According to previous studies, the CT data obtained should meet the following requirements: recommended scanning layer thickness and layer spacing ≤ 1 mm [6]. At present, only 3D printing model is closely related to CT scan thickness, while CT scan thickness and interval are not related to CT scan radiation dose. To the best of our knowledge, the influence of ultra-low-dose CT scan on orthopedic 3DP knee model is not well characterized. Reduction of the radiation dose increases the noise to a certain extent, which reduces the smoothness of the edges of the reconstruction model and introduces artifacts; such model may not truly reflect the bone morphology. In this study, the same patient was scanned by CT twice, the first was conventional CT scan, and the second was ultra-low-dose CT scan. The thickness and spacing of the image layers were the same (0.5 mm), and the 3D printed model was printed. The objective and subjective differences of the two 3D-printed knee joint models were evaluated. This study showed no difference between standard-dose and ultra-low-dose CT scans with respect to the size of femur, tibia, and patella; in addition, there was no significant difference in the size of the 3D model as measured by the Vernier caliper. The surface of the model was relatively smooth, which qualified the requirements of clinical 3DP. The image quality of ultra-low-dose CT scan can meet the needs of clinical diagnosis of degenerative changes and fractures.

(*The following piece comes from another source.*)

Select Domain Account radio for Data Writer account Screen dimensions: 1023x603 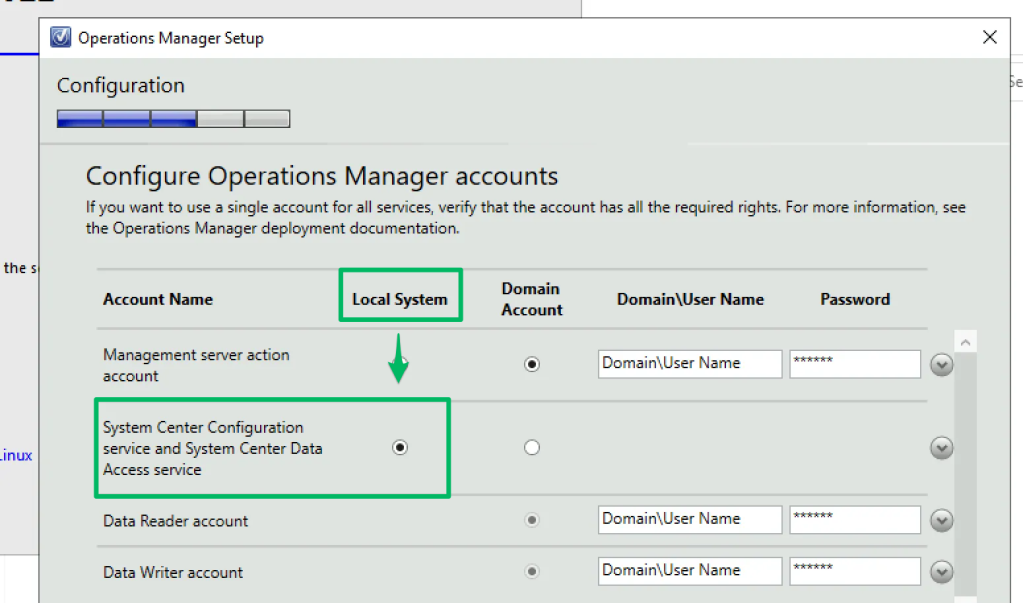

Accurate bone resection in TKA requires correct delineation of the contours of the knee joint and soft tissue. Due to the complexity of bone and soft tissue resection and reconstruction of TKA, surgeons typically use two-dimensional CT and magnetic resonance images for preoperative planning. Surgical planning for TKA is difficult without the aid of a computer because of the complex regional anatomy. In recent years, use of the 3D guide template has enabled precise resection of bone and accurate implantation of the knee joint prosthesis, which reduces the time of radiation and operation, and avoids neurovascular injury caused by malpositioned screws [23,24,25,26]. This study shows that the ultra-low-dose 3DP model can meet the needs of clinical surgery and internal fixation model selection.

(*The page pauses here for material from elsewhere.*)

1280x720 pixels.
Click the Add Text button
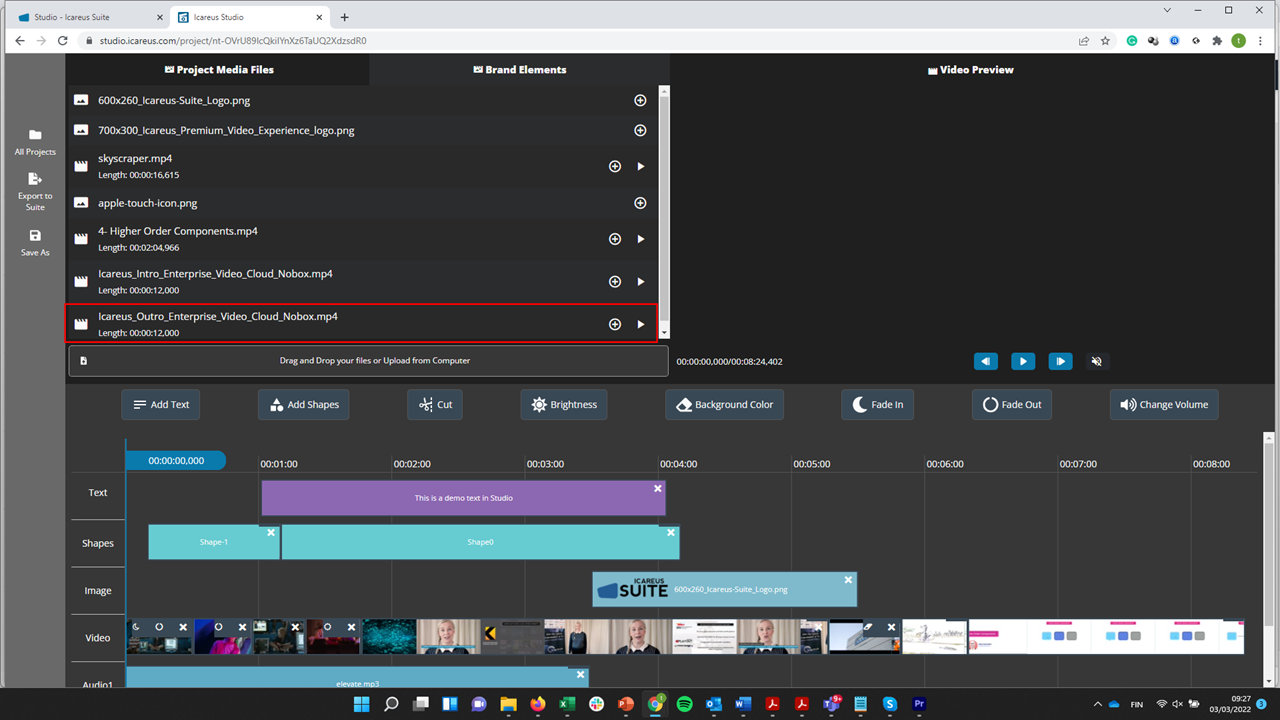click(161, 405)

Some limitations of this study should be acknowledged. First, we only evaluated the choice of simulated surgery and internal fixation model using ultra-low-dose CT. It is not clear whether use of ultra-low-dose CT scan for this purpose affects the surgical outcomes. Secondly, we focused on the quality of CT images and 3DP models, but we did not assess the diagnostic accuracy of the CT images and the 3DP models by comparing with the reference standard. Thirdly, we compared the images and models quality on a particular vendor. However, scanners from other vendors may offer higher image quality with lower radiation dose using the same scan parameters settings with different materials of tube or detector and iterative reconstruction algorithm.

Conclusions

The present study demonstrates the feasibility of 3DP knee model using the ULD-CT scan for preoperative planning and simulated UKA and TKA. Ultra-low-dose protocol for knee imaging effectively reduces the dose of radiation, while maintaining the image quality. ULD-CT qualified the requirements for generation of 3DP model, selection of internal fixation model, and simulated surgery. Therefore, this method is a viable option for use in clinical settings.